READING TEXT =>
PRINT Summer 2018


FROM MARCH 1981 THROUGH JUNE 1989, David Wojnarowicz kept an intermittent audio journal, speaking directly into a tape recorder about his days and dreams. Last April, the sound artist Derek Baron released David Wojnarowicz: Cross Country Tape Journals, a three-disc LP reproducing tapes from Wojnarowicz’s road trips, and in July, Semiotext(e) will publish transcriptions of all the recordings in a volume titled Weight of the Earth, edited by Lisa Darms and David O’Neill. Below are excerpts from the journal’s final year.

David Wojnarowicz, Untitled, 1989, gelatin silver print, 16 × 19 3/4". From the “Sex Series (for Marion Scemama),” 1989. © The Estate of David Wojnarowicz.

Late February 1989

IT FEELS SOMETHING LIKE a murderer in the house. Like waking up and feeling there’s a murderer in the room, somewhere in the shadows: somebody who wants to murder you, somebody who wants to put you through a violent death. Only whoever this person is is inside me. Last night when I got home, I just felt this shakiness, like I no longer understood what I affect or what affects me, or what I produce in the world as a result of actions or movements, or what actions and movements come within my range or come within the range of my living or my existence. And whether I provoke the things that provoke me, or if they exist there anyway.

ITEMS =>
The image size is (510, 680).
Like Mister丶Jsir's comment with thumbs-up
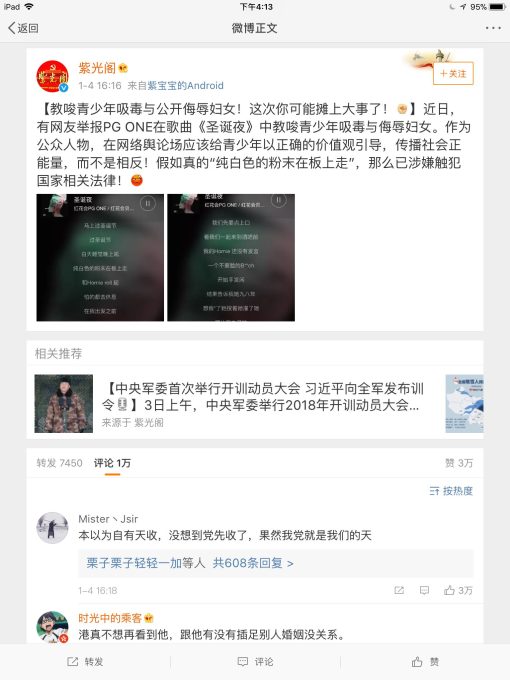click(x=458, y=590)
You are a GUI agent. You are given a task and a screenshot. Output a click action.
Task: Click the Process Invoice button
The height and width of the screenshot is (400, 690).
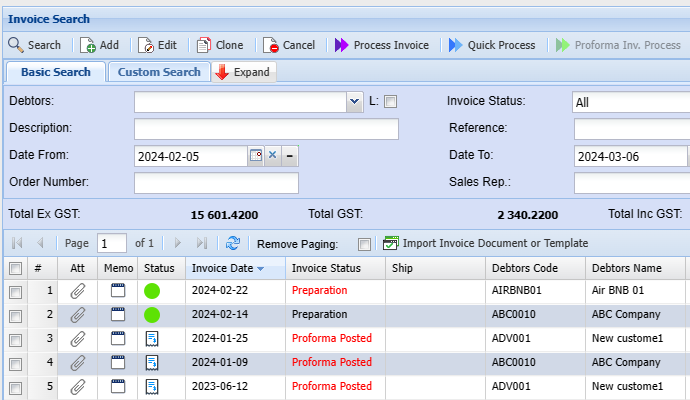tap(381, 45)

* * *

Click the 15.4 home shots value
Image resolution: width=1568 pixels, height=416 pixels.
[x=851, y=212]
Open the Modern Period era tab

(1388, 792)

...

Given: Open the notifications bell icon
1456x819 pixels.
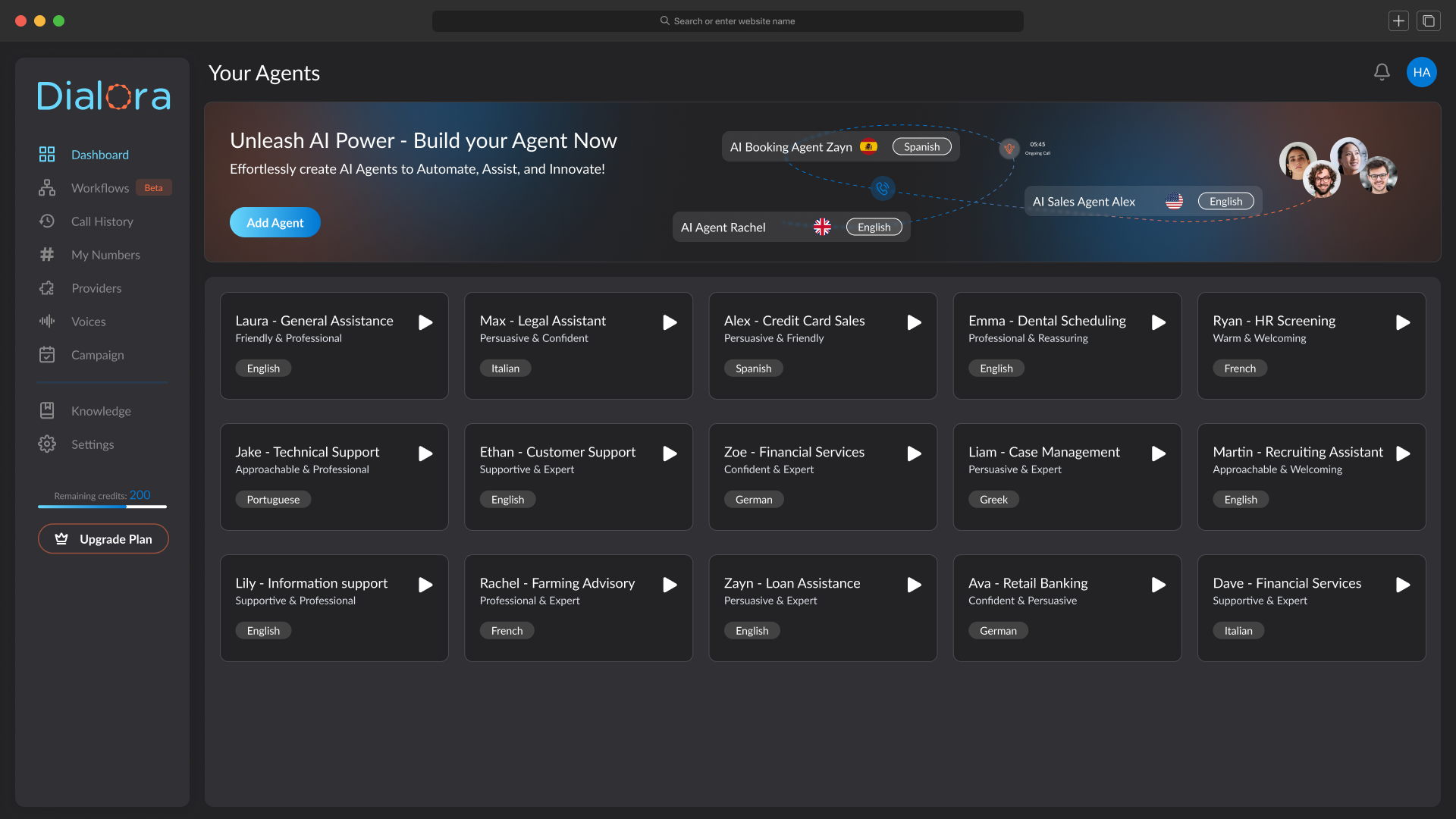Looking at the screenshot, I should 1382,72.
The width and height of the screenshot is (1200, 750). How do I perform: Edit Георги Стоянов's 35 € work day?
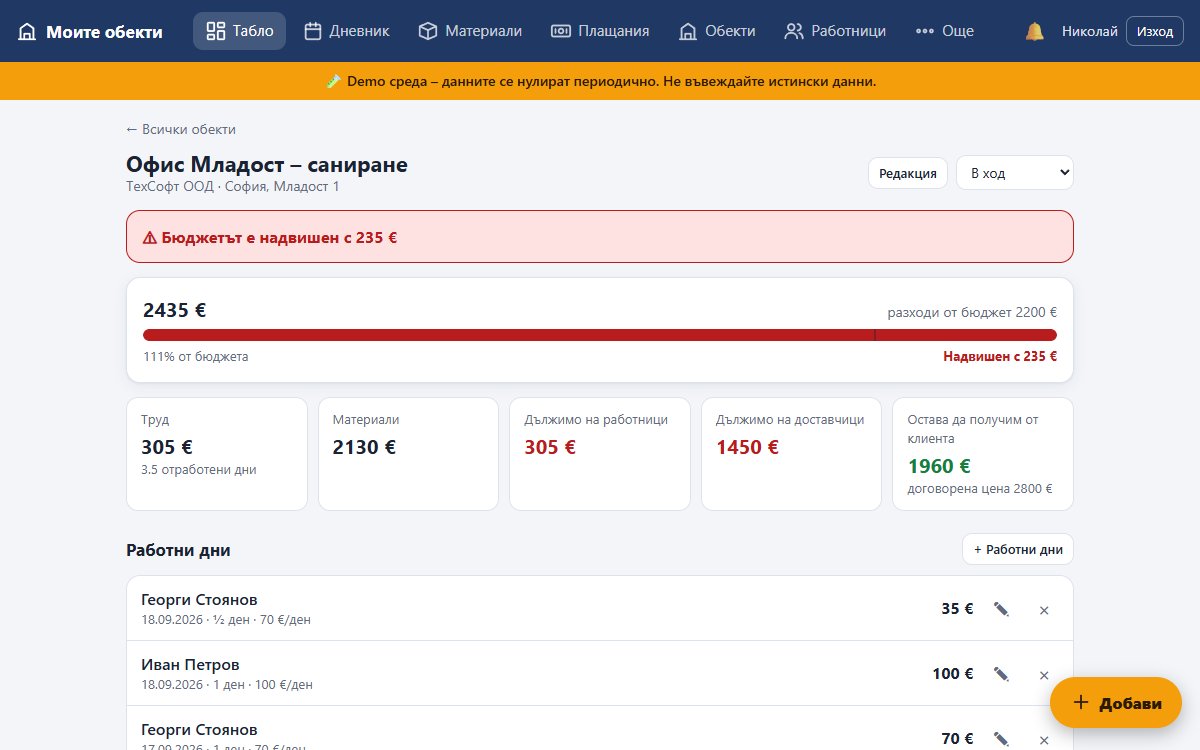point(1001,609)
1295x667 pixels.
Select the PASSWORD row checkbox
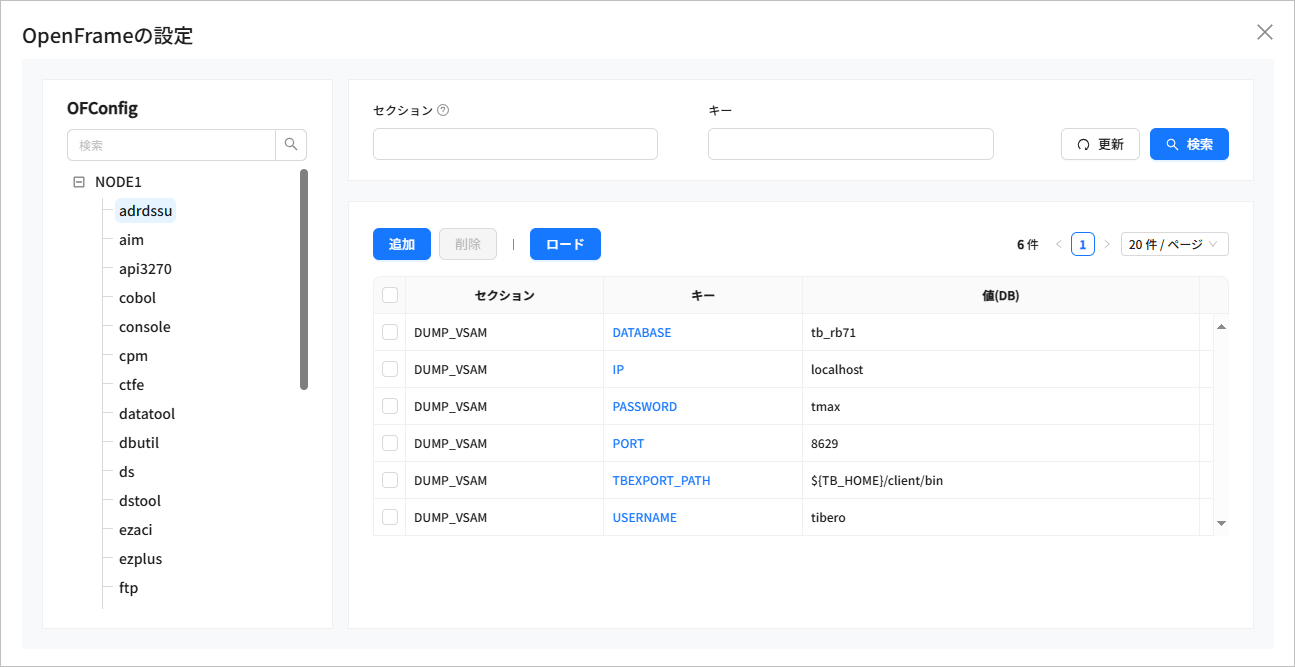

STATED PROBLEM => Transcribe the section of the Wojnarowicz journal text that opens with the words containing "David Wojnarowicz, Untitled, 1989, gelatin" and closes with "of David Wojnarowicz.".

CORRECT ANSWER =>
David Wojnarowicz, Untitled, 1989, gelatin silver print, 16 × 19 3/4". From the “Sex Series (for Marion Scemama),” 1989. © The Estate of David Wojnarowicz.